NF-KB also plays a central role in directing cellular responses to
many stimuli, including oxidative stress, viral and bacterial
pathogens, and inflammatory cytokines. The effects of D1 on the
activation of NF-KB in macrophages were therefore investigated.
[0366] For this experiment, RAW-Blue cells encoding an
NF-KB-inducible secreted embryonic alkaline phosphatase reporter
gene were incubated with PBS, D1, or full-length AspRS. As shown in
FIG. 14A, the treated cells showed a strong dose-dependent
activation of NF-KB with D1, as compared to the lack of activation
by full-length AspRS or PBS.
Example 17
D1 Binds to and Signals through TLR2 and TLR4
[0367] NF-KB can be triggered through a number of macrophage cell
surface receptors including the pattern-recognizing toll-like
receptors (TLRs). To investigate the potential link to the TLR
receptor family, 7 different HEK293 cell lines were stably
co-transfected with NF-KB inducible reporter genes (encoding
secreted embryonic alkaline phosphatase) and genes encoding a panel
of separate toll-like receptors (TLR2, TLR3, TLR4, TLR 5, TLR 7,
TLR 8, and TLR9). As shown in FIG. 14B, D1-induced activation of
NF-KB was observed only through TLR2 or TLR4 and not TLRs 3, 5, 7,
8, or 9.
[0368] Flow cytometry experiments were utilized to establish
whether D2 binds to TLR2 and/or TLR4. In these experiments,
V5-tagged D1 (100 nM) or AspRS (100 nM) was incubated with HEK293
cells stably expressing TLR2 or TLR4. Empty vector transfected
HEK293 cells served as the null binding control. Binding was
assessed by FITC-V5 detection using flow cytometry. FIG. 14C shows
that D1 bound strongly to stably transfected HEK cells
over-expressing TLR2 or TLR4, but bound much less so to HEK cells
that were transfected with vector alone, and which did not express
TLR2 or TLR4.
Example 18
The Amphiphilic Helix in D1 Activity
[0369] Prior work established LPSs as ligands for TLR2 and 4.

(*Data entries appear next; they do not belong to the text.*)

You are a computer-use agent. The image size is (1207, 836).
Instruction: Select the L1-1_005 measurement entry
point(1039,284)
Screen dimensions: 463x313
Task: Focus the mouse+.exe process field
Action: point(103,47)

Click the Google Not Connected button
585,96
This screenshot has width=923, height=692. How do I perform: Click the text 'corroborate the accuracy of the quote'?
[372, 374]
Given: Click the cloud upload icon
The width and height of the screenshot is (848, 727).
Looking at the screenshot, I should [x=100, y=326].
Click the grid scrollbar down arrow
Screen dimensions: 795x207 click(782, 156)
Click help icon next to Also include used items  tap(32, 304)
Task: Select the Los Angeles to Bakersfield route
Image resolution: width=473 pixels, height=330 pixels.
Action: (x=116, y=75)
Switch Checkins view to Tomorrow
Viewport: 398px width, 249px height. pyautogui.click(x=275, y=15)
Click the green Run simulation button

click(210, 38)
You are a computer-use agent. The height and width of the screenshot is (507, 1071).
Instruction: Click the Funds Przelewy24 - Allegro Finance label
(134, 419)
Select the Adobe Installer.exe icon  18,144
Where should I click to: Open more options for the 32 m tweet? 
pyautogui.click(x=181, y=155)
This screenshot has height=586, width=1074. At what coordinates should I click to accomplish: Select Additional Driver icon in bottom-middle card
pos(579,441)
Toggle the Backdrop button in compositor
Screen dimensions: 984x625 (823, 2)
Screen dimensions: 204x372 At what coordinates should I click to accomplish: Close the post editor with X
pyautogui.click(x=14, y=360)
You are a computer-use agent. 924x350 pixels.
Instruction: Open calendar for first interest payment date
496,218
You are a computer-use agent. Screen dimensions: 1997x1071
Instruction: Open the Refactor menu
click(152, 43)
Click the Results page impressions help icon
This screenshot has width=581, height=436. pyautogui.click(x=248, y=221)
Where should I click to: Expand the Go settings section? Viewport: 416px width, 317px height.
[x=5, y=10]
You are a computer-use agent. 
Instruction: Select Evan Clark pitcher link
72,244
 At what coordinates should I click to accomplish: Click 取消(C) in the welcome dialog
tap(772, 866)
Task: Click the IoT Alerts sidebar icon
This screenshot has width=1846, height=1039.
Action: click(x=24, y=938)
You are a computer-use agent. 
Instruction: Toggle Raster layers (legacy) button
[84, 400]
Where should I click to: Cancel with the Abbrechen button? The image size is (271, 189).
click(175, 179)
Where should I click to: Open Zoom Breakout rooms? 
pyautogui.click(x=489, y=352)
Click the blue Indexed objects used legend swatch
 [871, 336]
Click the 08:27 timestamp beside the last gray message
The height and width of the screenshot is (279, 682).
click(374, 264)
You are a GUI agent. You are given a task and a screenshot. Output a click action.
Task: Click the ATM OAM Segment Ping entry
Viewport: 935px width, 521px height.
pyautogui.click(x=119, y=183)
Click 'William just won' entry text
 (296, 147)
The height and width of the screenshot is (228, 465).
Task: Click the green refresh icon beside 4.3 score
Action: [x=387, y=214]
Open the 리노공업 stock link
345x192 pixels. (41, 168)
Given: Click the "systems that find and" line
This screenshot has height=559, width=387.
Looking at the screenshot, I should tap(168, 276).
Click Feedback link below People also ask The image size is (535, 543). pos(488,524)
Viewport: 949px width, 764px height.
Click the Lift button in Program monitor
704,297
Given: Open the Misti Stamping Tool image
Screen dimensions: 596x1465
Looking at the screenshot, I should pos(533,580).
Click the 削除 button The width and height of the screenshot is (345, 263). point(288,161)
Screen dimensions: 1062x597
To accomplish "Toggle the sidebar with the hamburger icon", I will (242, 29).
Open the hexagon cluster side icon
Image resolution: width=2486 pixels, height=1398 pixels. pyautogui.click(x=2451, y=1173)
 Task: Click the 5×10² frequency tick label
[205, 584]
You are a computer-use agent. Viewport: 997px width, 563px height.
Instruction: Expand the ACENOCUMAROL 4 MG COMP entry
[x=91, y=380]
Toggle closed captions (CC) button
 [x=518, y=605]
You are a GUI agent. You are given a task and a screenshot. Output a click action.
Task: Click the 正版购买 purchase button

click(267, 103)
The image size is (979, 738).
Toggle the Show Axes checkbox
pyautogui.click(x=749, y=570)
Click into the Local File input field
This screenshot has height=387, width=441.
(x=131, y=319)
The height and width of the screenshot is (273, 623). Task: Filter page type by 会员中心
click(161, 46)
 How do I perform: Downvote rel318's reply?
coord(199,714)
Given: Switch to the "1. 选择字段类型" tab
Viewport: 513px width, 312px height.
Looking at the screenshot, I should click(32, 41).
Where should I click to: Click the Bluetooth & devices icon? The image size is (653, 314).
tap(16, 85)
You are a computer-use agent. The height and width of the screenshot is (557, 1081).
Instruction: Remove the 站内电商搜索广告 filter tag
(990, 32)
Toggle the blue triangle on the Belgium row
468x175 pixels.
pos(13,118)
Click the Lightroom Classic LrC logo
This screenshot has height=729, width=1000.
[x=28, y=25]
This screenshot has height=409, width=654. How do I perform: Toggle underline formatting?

Indeed, a lipid A agonist (OM174) ligand for TLR2 and 4
demonstrated similar effects in vivo to what has been observed for
D1, namely, transient release of TNF-.alpha. (1-2 hours) and
subsequent increases in IL-10 secretion. D1 encodes an EMAP-II-like
OB-fold. Like D1, the EMAP-II domain, when released by proteolytic
cleavage from p43, stimulates secretion of TNF-.alpha. from
monocytes. The EMAP-II domain also shows additional activity on
neutrophils (stimulating migration and secretion of
myeloperoxidase). D1, however, did not act on neutrophils (data not
shown). One distinction between EMAP-II and D1 is the unique
amphiphilic helix contained within the first 22 amino acids of D1.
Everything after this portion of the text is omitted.